The job of the notification is not to sound clever. The job is to be instantly legible.
Recovery Notifications Matter More Than People Admit
I kept send_resolved: true enabled so recovery notifications are delivered too.
That matters for two reasons:
- it closes the loop
- it saves me from wondering whether the problem fixed itself or just stopped yelling
An alert without a recovery message is like a fire alarm that never announces the building is safe again.
Now I get both sides of the story:
- problem notifications when something enters a bad state
- recovery notifications when it comes back to normal
That makes the whole system feel much more trustworthy.
Testing Before Trusting
Before I let Prometheus drive the whole thing, I tested the Home Assistant webhook directly with a manual curl payload.
This was absolutely the right call.
It let me verify:
- the webhook endpoint worked
- the payload shape made sense
- Home Assistant automation parsed the alert data correctly
- notification formatting looked good on mobile
Only after that did I verify the full end-to-end flow:
Prometheus -> Alertmanager -> Home Assistant
That full-path test is the moment alerting stops being “configured” and starts being real.
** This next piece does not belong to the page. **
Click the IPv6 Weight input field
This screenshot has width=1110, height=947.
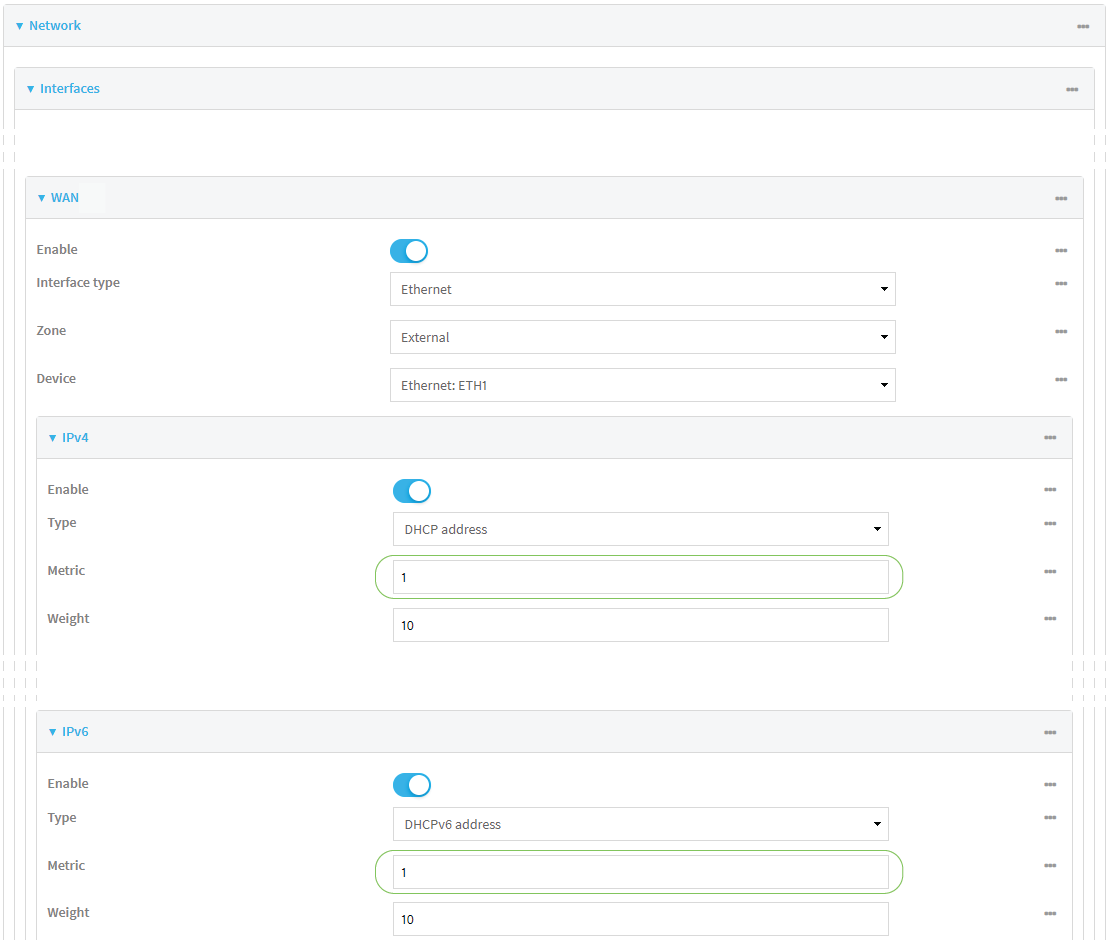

What This Setup Actually Improved
The big win is not just that I now receive alerts.
The big win is that the system is structured in layers that each do one job well:
- Prometheus evaluates alert conditions
- Alertmanager handles routing, grouping, deduplication, and resolution behavior
- Home Assistant handles notification delivery and presentation
That separation makes the whole thing easier to maintain.
If I want new alerts later, I extend alerts.yml.
If I want smarter routing, I adjust Alertmanager.
If I want prettier or richer notifications, I change Home Assistant.
Each part can evolve without turning the rest into spaghetti.
What I Learned
- Good alerting starts small. A few high-value alerts beat fifty noisy ones.
- Formatting matters. If the notification is ugly or vague, the system feels worse than it is.
- Labels matter. Friendly host names and severity labels do a lot of heavy lifting.
- Resolved notifications matter. Closure is underrated.
- Home Assistant is surprisingly good at being the notification layer.
What I’ll Add Next
Now that the pipeline exists, expanding it is easy.
Some obvious next steps:
- container-specific alerts for important services
- exporter health checks
- service-specific alerts for things like reverse proxy or DNS trouble
- more notification targets beyond the phone
- richer routing rules based on severity, host, or environment
That is the part I like most about this design: it already feels modular. I am not rebuilding the whole stack every time I want one more alert.
Final Thought
Before this, my monitoring stack was very good at showing me that something had gone wrong after I happened to open a dashboard.
Now it can actually tap me on the shoulder.
Politely.
With context.
And, importantly, with a follow-up message when the problem is gone.
That feels like the moment monitoring became alerting instead of just graph collection.
If the earlier observability upgrade was about teaching the homelab to speak, this was about teaching it when to interrupt me.
Homelab rule #38: if your dashboard knows a server is on fire but your phone doesn’t, you have monitoring, not alerting.